── Fragmento del texto ──
(Virgen María con el niño. Castilla entre 1340-1350. Figura de alabastro con restos de policromía. Museo Marés de Barcelona. Foto T.R.)
Es una obviedad decir que nunca habíamos vivido una Navidad tan extraña. Para el mundo del teatro y para todos en general, lo que nos toca vivir en estos días del calendario, cuando se celebra el solsticio de invierno y el nacimiento del niño Jesús, va contra la lógica que hasta ahora había presidido estas fiestas: reencuentro familiar, unión de las personas, dejar que el extranjero entre en tu casa, vivir el calor de la comunión entre las personas. Todo esto, hoy, está vetado por una razón objetiva: la pandemia y los peligros de contagio del Coronavirus nos obligan a aislarnos, a no interactuar con nuestros vecinos, amigos y familiares, a ‘extrañarnos’ a nosotros mismos. Una obligación que nos es impuesta además por los poderes públicos, de modo que la obligación se convierte en prohibición de contacto y convivencia. Una situación que curiosamente es aceptada sin demasiados problemas por la población mundial, con las naturales reservas y excepciones, minoritarias por regla general.
───
→ **Tareas del ejercicio**:
(a) Según el fragmento, ¿de qué material es la figura de la Virgen María con el niño?
(b) Enumera todo lo que, según el fragmento, formaba parte de la lógica que hasta ahora había presidido estas fiestas.
Para este ejercicio no se necesitan los datos.
── Datos disponibles ──
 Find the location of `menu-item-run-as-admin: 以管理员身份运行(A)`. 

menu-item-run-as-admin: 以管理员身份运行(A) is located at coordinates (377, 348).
───
→ **Respuestas escritas**:
(a) De alabastro con restos de policromía.

(b)
- Reencuentro familiar
- Unión de las personas
- Dejar que el extranjero entre en tu casa
- Vivir el calor de la comunión entre las personas